Natural resource managers entrusted with the stewardship of our public lands have long known that decision-making related to restoring, managing, and protecting these ecosystems in a sustainable way is complex. They need relevant, up-to-date information to understand and manage specific landscapes. Much research on public wildlands, however, is conducted by scientists based out of university or urban research centers distant from the land and its local managers. Although these research efforts result in valuable findings, the information may not address site-specific management needs.
Adaptive, science-based land management-in which information on status and trends in an ecosystem is continually collected, analyzed, and communicated-is generally accepted as the desired approach for managing ecosystems on public lands (Johnson et al. 1998). Such ecological knowledge is often time and place specific. If there are substantial knowledge gaps in this realm, land managers struggle to make sound science-based decisions. On the other hand, when scientists can interact onsite with managers on a daily basis, effective communication, application, and follow-through of relevant science are greatly facilitated. This is where a place-based approach to science can help.
Bandelier has onsite scientists researching: cultural resources, ecology, wildlife, vegetation and fire effects. These scientists, act as a bridge between research and management, working to identify the information needs, secure external research funding, foster collaborations with outside institutions to conduct needed research, and communicate research findings quickly and effectively to local managers and the public. Place-based scientists develop substantial expertise in the natural dynamics of their particular landscape. Eventually this allows them to become information brokers of the deep-rooted institutional knowledge that comes from being in a place long enough to learn its lessons and grow familiar with its natural and cultural rhythms and history.

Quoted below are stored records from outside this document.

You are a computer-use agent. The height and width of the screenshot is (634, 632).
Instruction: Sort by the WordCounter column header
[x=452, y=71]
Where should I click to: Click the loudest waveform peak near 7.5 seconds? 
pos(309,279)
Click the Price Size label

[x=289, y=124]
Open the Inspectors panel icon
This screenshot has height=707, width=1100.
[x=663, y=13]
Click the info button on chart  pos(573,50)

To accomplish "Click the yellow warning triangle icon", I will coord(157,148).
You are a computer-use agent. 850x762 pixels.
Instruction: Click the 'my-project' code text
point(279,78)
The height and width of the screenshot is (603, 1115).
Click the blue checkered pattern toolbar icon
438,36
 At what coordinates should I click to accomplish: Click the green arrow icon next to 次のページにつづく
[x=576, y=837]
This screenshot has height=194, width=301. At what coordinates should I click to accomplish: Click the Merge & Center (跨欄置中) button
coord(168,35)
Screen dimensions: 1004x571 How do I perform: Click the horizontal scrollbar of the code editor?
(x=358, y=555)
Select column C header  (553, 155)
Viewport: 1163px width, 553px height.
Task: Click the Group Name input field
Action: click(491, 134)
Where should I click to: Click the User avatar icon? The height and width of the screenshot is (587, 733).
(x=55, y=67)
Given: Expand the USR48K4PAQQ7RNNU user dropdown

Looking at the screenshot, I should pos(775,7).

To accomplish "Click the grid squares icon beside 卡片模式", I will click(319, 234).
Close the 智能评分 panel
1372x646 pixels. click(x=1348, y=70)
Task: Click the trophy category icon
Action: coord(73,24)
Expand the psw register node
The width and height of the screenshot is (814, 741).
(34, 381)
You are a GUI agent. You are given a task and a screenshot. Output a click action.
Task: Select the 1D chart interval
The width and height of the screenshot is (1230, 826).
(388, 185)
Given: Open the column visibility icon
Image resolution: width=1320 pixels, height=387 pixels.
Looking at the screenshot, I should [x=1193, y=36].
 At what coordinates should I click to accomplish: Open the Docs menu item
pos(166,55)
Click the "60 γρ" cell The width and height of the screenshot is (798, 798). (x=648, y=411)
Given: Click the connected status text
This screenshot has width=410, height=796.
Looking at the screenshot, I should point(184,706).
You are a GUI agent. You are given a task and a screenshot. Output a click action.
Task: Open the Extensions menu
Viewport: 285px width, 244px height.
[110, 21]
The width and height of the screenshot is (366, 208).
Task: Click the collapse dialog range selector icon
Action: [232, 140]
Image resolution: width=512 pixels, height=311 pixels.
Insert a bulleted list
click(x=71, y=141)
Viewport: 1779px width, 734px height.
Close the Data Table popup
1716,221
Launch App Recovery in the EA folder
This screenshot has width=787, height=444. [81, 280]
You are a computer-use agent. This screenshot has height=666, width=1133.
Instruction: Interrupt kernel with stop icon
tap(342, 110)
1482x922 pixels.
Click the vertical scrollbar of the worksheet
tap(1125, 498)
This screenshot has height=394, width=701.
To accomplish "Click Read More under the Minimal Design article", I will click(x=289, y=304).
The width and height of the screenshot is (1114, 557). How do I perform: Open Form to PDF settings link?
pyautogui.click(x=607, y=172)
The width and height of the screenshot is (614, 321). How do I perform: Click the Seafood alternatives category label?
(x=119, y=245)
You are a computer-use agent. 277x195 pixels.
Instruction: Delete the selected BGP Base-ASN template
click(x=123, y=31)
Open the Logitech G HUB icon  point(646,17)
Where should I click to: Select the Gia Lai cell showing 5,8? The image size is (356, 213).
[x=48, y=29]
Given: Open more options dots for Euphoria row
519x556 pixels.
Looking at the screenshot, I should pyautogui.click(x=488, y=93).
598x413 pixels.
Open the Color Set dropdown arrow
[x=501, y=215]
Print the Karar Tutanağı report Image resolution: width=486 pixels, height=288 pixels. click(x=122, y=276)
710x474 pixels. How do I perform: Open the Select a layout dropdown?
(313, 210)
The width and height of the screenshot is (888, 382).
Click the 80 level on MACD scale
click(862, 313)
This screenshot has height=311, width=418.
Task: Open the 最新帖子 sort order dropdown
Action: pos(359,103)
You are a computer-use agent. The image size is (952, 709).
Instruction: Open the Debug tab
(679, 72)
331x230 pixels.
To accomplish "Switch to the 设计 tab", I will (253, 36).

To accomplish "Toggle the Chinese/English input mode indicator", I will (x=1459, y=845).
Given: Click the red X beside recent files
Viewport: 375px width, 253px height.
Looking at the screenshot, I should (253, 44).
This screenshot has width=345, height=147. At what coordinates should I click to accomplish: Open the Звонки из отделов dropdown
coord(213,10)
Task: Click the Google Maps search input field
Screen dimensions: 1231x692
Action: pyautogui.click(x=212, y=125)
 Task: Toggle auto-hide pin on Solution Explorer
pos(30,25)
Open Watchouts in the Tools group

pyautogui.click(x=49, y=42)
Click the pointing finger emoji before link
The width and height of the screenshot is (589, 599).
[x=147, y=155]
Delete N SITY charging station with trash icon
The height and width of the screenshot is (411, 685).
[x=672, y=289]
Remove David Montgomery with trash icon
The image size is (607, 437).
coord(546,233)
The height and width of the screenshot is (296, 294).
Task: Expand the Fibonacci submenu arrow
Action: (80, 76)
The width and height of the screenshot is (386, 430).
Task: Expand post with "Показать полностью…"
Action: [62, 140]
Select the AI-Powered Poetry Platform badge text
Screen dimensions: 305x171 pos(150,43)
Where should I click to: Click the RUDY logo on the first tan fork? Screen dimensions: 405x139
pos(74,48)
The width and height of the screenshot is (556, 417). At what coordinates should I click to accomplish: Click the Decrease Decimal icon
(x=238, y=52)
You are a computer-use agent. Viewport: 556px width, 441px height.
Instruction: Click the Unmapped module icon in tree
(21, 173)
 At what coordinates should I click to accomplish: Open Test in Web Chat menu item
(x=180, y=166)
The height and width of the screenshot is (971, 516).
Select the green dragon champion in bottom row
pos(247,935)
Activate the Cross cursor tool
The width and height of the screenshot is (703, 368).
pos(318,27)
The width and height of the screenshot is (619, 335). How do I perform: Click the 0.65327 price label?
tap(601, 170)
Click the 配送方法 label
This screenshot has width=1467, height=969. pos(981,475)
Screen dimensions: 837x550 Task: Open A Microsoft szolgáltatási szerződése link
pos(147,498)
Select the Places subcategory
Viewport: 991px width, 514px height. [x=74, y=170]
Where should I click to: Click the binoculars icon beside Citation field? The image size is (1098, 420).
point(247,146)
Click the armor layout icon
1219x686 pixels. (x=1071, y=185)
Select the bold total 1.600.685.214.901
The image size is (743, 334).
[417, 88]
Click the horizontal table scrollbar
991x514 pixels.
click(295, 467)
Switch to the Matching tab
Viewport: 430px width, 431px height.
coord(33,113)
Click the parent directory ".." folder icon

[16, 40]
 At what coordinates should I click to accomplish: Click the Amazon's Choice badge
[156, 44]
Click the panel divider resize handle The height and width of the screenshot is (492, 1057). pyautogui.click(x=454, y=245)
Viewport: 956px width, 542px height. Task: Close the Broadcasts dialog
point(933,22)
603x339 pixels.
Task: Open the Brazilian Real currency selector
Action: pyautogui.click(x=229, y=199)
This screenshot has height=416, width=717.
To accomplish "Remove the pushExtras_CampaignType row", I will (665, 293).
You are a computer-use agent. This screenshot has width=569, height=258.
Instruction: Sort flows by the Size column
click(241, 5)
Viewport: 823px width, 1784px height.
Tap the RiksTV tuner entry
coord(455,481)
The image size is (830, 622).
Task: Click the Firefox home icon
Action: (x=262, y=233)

Good examples of on-site, place-focused research programs are found at a number of National Park Service units, where individual scientists have devoted major portions of their careers to working in particular landscapes. Such examples suggest that developing long-term, landscape-scale, on-site science programs could be a cost-effective way to meet critical information needs for many public land managers. Establishing additional place-based scientists could foster the development of land management organizations that institutionalize scientific approaches to learning, collaboration, open dialogue, and continual improvement-agencies that truly implement science-based adaptive management.
Resources and References
Adapted with permission from: Allen, CD. A Sense of Place: A Place-Based Approach to Science for Land Management. USGS https://www.fort.usgs.gov/resources/spotlight/place/Default.asp
Johnson, N.C., A.J. Malk, R.C. Szaro, and W.T. Sexton (eds.). 1998. Ecological stewardship: A common reference for ecosystem management. Vols. I-III. Elsevier Science Ltd., Oxford, UK.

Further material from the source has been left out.